[WHAT NEEDS TO BE DONE]:
Using the entries below, output each line exactly from the first through the one that contains "The width and height of the screenshot is (980, 556).".
_____
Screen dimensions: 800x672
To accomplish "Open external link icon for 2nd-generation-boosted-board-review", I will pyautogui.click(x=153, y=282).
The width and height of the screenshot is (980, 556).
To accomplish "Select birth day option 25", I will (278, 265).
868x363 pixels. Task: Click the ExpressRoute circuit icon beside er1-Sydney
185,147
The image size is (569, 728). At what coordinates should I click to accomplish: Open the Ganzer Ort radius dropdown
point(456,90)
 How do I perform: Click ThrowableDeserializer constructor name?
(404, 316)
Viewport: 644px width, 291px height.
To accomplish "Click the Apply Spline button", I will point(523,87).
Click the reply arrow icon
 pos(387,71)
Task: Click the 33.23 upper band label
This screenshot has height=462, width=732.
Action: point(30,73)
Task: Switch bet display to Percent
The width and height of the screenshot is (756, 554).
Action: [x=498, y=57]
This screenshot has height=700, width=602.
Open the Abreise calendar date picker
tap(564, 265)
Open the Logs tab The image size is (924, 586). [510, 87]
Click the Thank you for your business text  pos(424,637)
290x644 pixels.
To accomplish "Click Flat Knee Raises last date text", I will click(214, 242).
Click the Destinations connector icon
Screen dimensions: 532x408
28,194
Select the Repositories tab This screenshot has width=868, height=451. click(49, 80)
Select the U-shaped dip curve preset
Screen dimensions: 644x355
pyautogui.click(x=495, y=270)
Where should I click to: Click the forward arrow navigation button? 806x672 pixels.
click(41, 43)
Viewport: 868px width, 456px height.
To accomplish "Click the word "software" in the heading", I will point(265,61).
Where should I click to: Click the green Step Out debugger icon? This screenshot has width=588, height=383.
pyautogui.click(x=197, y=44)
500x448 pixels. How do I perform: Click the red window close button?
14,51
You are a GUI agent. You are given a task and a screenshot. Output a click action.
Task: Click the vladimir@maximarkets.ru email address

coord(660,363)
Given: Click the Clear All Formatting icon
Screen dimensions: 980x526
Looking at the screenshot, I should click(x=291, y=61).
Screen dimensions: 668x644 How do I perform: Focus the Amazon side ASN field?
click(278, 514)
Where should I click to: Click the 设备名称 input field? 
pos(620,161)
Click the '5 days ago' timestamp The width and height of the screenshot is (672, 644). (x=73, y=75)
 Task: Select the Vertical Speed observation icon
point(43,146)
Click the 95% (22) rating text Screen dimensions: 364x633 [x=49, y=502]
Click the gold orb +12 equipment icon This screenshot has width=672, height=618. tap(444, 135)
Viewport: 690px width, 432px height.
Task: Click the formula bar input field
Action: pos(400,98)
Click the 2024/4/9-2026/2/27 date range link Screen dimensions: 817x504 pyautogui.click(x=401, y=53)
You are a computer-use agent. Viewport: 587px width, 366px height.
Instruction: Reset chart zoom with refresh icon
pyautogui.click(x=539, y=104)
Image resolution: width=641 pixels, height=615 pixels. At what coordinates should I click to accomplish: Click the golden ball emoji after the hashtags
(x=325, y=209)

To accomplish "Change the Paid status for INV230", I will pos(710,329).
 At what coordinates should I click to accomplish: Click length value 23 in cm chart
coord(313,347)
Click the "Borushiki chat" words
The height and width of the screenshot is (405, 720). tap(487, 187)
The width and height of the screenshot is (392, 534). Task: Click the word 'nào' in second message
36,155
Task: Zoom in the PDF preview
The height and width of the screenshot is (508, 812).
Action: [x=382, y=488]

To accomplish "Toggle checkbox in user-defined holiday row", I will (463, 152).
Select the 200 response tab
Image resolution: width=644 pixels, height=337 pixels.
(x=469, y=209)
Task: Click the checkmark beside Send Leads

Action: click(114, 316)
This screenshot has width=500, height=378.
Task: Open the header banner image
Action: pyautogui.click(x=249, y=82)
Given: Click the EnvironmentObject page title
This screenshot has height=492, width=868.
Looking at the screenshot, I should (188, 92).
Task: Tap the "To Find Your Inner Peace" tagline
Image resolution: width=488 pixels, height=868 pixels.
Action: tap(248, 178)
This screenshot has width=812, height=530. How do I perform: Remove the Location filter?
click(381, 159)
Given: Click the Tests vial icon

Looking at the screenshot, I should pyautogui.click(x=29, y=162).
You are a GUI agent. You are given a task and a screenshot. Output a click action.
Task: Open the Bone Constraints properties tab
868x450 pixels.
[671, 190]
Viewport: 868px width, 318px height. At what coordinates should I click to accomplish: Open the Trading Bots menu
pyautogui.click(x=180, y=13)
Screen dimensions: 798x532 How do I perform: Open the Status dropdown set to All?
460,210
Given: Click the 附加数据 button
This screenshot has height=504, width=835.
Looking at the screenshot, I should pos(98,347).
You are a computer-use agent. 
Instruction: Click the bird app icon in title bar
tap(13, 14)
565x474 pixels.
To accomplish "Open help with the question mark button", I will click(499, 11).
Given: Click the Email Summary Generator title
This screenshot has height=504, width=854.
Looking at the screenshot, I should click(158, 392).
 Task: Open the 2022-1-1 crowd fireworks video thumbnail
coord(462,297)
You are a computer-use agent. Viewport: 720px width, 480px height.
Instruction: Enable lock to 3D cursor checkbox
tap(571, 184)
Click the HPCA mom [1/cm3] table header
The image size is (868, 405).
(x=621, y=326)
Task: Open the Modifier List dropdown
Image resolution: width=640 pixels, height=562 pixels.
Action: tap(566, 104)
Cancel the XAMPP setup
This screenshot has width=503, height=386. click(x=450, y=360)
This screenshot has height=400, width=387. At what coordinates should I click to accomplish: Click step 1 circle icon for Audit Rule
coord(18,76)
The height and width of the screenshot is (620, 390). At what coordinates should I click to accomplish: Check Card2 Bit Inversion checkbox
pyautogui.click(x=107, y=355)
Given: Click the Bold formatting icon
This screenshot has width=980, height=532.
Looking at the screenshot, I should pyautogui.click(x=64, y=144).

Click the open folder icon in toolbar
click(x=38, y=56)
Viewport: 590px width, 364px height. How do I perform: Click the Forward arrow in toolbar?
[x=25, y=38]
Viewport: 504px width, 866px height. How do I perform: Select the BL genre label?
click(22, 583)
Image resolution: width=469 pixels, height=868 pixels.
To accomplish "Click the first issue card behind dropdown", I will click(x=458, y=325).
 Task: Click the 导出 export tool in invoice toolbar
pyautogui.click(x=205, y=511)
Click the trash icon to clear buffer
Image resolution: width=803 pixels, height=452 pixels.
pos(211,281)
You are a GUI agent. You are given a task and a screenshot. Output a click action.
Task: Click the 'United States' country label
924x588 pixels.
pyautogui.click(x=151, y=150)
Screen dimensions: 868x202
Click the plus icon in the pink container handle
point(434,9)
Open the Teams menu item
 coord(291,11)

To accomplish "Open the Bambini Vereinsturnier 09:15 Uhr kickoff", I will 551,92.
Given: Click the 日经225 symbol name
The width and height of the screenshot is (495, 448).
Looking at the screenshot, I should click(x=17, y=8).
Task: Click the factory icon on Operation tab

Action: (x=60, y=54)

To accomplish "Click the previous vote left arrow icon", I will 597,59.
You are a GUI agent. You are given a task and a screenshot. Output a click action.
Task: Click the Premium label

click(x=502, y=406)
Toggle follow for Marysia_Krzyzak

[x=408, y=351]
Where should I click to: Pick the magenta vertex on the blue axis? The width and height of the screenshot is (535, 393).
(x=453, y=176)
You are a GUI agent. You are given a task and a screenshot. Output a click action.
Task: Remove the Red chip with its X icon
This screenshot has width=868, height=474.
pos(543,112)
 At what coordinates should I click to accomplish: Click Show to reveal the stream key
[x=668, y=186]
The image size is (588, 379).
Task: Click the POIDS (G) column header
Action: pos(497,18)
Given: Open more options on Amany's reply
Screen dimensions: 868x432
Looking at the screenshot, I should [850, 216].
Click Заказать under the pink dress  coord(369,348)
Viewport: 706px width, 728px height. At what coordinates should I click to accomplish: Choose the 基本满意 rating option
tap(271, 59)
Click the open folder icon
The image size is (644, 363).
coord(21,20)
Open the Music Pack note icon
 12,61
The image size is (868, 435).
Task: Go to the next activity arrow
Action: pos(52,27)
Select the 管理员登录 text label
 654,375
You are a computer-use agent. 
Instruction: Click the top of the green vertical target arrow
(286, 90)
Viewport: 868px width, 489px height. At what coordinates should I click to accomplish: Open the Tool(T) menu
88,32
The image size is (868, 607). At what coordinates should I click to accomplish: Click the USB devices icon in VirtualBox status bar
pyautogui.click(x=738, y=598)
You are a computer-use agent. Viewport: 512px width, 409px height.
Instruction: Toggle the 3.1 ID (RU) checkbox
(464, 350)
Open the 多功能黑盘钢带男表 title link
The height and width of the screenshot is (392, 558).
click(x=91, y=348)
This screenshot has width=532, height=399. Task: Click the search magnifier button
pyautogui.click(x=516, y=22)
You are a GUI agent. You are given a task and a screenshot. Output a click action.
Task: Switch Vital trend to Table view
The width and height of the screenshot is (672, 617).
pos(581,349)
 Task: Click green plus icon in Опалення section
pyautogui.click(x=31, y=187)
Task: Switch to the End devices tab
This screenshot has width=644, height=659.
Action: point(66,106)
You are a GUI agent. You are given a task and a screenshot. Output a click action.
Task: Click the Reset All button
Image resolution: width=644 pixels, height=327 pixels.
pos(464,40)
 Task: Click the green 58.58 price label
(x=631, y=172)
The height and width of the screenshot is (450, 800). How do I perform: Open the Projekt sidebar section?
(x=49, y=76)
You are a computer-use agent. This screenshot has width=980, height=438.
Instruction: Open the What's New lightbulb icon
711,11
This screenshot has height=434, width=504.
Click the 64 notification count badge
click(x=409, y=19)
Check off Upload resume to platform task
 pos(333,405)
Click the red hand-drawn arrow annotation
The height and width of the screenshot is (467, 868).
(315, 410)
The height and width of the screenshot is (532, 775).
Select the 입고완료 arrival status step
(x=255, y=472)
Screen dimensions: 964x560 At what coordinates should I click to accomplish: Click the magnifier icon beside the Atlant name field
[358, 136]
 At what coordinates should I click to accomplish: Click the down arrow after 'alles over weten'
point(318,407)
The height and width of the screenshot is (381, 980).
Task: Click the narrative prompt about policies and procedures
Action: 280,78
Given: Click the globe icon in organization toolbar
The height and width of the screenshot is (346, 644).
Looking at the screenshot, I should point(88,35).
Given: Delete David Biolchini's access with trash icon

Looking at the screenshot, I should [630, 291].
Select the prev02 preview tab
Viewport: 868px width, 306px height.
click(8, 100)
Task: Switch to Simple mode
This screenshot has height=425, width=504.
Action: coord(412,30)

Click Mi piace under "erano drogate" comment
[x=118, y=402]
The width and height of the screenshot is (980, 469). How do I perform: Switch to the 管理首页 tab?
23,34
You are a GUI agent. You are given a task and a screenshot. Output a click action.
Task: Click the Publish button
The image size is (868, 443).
_____
[TASK ANSWER]:
Screen dimensions: 800x672
To accomplish "Open external link icon for 2nd-generation-boosted-board-review", I will pyautogui.click(x=153, y=282).
The width and height of the screenshot is (980, 556).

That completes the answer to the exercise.